Info culture par Laurent Valière jeudi 7 janvier 2016
écouter l’émission disponible jusqu'au 02/10/2018
\\\"Yes\\\" au café de la danse, les 7, 8 et 9 janvier 2016
"Yes" au café de la danse, les 7, 8 et 9 janvier 2016

Le parfum des années folles flotte sur Paris avec une rareté : une comédie musicale qui a connu un triomphe à sa création en 1928. "Yes" est présenté jusqu’à samedi au Café de la danse.

Dans un décor en noir et blanc comme dans un film d’époque, tous les ingrédients d’une bonne pièce de boulevard sont réunis : le mariage forcé d’un fils à papa , le fils volage qui fait tout pour y échapper - à commencer par un mariage blanc avec sa manucure en Angleterre, un valet de chambre qui aspire… à se présenter aux élections législatives, et un mari cocu, qui est aussi le meilleur ami de l’amant de sa femme. Des personnages bien croqués, les quiproquos qui sont légion. C’est du boulevard, mais en plus, ça chante et ça danse.
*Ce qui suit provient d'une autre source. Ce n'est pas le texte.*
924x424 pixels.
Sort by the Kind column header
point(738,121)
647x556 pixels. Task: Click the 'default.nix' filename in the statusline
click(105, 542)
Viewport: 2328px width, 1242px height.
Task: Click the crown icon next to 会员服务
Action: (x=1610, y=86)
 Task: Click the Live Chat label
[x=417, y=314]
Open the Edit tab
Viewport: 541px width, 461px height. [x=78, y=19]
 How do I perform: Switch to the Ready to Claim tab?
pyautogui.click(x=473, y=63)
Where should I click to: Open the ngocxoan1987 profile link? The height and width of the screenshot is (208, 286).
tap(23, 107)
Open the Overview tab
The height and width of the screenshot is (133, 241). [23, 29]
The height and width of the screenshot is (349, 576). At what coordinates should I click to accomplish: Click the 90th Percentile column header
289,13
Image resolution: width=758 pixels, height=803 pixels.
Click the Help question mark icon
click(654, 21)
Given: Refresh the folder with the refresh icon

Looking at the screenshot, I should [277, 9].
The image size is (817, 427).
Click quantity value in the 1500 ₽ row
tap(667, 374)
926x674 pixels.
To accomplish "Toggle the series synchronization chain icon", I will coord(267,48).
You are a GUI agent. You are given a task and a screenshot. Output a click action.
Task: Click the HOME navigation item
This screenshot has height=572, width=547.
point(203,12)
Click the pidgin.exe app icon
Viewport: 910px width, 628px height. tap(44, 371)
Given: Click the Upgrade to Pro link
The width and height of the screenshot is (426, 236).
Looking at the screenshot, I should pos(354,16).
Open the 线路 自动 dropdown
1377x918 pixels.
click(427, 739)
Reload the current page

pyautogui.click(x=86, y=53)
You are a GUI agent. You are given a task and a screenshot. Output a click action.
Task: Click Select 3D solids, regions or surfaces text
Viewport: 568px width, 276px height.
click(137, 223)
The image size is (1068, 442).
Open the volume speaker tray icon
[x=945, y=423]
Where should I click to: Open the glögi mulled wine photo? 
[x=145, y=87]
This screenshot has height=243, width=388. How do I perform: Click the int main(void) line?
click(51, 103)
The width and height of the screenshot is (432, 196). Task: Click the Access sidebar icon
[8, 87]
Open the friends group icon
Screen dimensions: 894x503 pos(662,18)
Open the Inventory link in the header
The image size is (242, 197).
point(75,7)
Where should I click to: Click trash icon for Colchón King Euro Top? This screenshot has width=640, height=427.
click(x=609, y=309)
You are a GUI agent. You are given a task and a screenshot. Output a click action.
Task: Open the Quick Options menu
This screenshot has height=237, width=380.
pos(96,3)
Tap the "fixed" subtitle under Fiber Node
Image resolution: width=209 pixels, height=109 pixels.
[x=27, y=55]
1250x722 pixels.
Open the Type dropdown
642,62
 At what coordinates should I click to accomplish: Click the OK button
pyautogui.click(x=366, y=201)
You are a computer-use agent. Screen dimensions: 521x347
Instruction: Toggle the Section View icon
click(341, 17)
"Yes" a été créé le 27 janvier 1928 au Théâtre des Capucines. Les chansons sont signées Maurice Yvain et Albert Willemetz qui avaient modernisé l’opérette dans les années 20 en intégrant les nouveaux rythmes comme le jazz. Le compositeur Maurice Yvain, auteur de la chanson "Mon Homme"  pour Mistinguett, savait mélanger musique sophistiquée et music-hall. Quant au parolier Albert Willemetz, à l’image de Michel Audiard, certains de ses bon mots sont entrés dans le langage courant comme " Est-ce que je te demande si ta grand-mère fait du vélo"… 
On connaissait d’eux  "Pas sur la bouche" que Alain Resnais avait adapté au cinéma. Ce "Yes" se fait plus rare. On doit cette recréation à Christophe Mirambeau, musicologue, metteur en scène. 

Sur scène, un casting habile

Des voix d’opéra comme la soprano Sandrine Buendia qui interprète la jeune première, des acteurs de comédies musicales comme Leovanie Raud qu’on a vu dans "La Belle et la Bete" à Mogador, et des comédiens chanteurs. Le décor est sobre : un échiquier noir et blanc au sol et quelques cubes. La musique l’est aussi : deux pianos, exactement comme à la création en 1928. Tout tient dans les dialogues, le comique de situation et les entrainantes chorégraphies de Fox trott et de Charleston signées Caroline Roelands. "Yes", c’est léger, absurde, et ça ne peut que nous faire du bien.

"Yes" , à découvrir jusque samedi soir au Café de la danse à Paris.